EXERCISE TEXT
= = = = =

New Jersey I-601 And I-601A Lawyers
EXTREME HARDSHIP TO QUALIFYING RELATIVE
Se presenta un caso de “excesiva onerosidad” (hardship) cuando ocurren sucesos que alteran fundamentalmente el equilibrio del caso.
You must show that you have a U.S. citizen spouse or parent (qualifying relative) who would experience extreme hardship if you were refused admission to the United States. The qualifying relative does not need to be the relative who filed the immigrant visa petition to classify you as an immediate relative, but he or she must be a U.S. citizen spouse or parent.
NOTE to parents of a U.S. citizen child: A U.S. citizen child may not be a qualifying relative for the purpose of showing extreme hardship in this application. USCIS will not consider hardship experienced by your U.S. citizen children except to the extent that it affects the hardship your qualifying U.S. citizen spouse or parent would experience if you were refused admission to the United States.
NOTE to surviving immediate relatives: If your U.S. citizen spouse or parent (the immigrant visa petitioner) died after filing Form 1-130 on your behalf, USCIS will consider the death of your U.S. citizen spouse or parent to be the functional equivalent of extreme hardship to the petitioner if you meet the following requirements: (1) you resided in the United States at the time of the death of the petitioner and (2) you continue to reside in the United States. you must explain why you believe your application for a provisional unlawful presence waiver should be approved as a matter of discretion. You must also provide a copy of the petitioner’s death certificate with your application.

= = = = =

EXTRACTED INFORMATION
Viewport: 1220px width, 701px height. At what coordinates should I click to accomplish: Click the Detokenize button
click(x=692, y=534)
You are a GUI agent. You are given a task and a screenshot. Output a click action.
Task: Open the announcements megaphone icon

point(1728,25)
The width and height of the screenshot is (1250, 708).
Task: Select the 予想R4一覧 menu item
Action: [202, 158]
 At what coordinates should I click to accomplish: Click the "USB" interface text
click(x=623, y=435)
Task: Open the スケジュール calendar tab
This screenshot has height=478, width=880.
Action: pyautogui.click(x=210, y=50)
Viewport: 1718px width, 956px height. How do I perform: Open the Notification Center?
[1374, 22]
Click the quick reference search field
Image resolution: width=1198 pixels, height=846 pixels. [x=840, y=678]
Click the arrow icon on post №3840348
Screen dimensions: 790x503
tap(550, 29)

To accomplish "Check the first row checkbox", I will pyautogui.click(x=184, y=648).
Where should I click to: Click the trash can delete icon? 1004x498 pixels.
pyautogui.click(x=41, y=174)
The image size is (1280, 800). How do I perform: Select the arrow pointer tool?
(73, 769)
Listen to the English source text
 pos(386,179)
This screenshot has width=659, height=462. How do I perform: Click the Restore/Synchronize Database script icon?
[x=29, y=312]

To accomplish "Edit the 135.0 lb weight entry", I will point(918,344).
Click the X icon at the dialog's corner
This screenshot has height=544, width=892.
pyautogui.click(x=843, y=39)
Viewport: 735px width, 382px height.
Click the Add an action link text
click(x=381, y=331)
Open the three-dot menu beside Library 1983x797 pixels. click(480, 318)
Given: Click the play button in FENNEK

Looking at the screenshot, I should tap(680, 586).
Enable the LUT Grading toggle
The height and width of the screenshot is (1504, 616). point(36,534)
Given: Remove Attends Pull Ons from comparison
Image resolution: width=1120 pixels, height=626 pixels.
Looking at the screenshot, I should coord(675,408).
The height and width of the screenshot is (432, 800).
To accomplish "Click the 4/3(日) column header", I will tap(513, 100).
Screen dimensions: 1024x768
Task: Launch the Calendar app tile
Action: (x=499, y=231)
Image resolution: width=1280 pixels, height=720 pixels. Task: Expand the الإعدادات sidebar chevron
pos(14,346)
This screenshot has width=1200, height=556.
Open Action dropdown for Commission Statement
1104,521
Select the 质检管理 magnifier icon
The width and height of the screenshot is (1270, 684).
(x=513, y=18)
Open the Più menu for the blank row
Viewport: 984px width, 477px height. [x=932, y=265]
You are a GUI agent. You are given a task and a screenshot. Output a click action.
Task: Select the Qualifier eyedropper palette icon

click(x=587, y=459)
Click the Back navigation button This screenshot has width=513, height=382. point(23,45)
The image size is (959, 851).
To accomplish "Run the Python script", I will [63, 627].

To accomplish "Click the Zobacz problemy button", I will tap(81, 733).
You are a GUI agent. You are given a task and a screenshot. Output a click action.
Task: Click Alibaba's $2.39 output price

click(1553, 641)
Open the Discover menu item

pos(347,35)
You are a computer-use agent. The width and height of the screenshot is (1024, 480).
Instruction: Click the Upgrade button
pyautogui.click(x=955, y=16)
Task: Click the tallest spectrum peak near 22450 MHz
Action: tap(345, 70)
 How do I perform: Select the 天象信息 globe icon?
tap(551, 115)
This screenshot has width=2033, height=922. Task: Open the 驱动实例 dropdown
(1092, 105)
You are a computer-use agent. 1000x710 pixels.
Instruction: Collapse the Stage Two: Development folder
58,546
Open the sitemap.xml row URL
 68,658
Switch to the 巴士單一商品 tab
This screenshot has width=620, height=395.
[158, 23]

= = = = =

TASK DIRECTIONS
Continue the text on extreme hardship to a qualifying relative, starting right after its final sentence.

WRITTEN ANSWER
Citizenship Status of Qualifying Relative
If you claim extreme hardship to a U.S. citizen spouse or parent who is the immigrant visa petitioner, you do not need to present evidence of your relationship to the petitioner. The immigrant visa petitioner will have already presented this evidence with the immigrant visa petition.
However, if you claim extreme hardship to a qualifying relative who is not the immigrant visa petitioner, you must submit evidence showing that your qualifying relative is a citizen of the United States.
Evidence of U.S. citizenship includes, but is not limited to, any of the following:
(1) If your relative was born in the United States, a copy of his or her birth certificate, issued by a civil registrar, vital statistics office, or other civil authority of a state, county, municipal authority or territory of the United States.
(2) A copy of your relative’s naturalization certificate or certificate of citizenship issued by USCIS or the Immigration and Naturalization Service (INS).
(3) A copy of your relative’s unexpired U.S. passport.
(4) A copy of your relative’s Form FS-240, Report of Birth Abroad of a Citizen of the United States, issued by the U.S. Department of State.
You may submit any evidence to support the claim that your qualifying relative would experience extreme hardship if you were refused admission to the United States.
Factors USCIS considers when determining extreme hardship include, but are not limited to:
1. Health – For example: Ongoing or specialized treatment required for a physical or mental condition; availability and quality of such treatment in the foreign country; anticipated duration of the treatment; chronic vs. acute or long- vs. short-term.
2. Financial Considerations – For example: Future employability; loss due to sale of home or business or termination of a professional practice; decline in standard of living; ability to recoup short-term losses; cost of extraordinary needs such as special education or training for children with special needs; cost of care for family members (elderly and sick parents).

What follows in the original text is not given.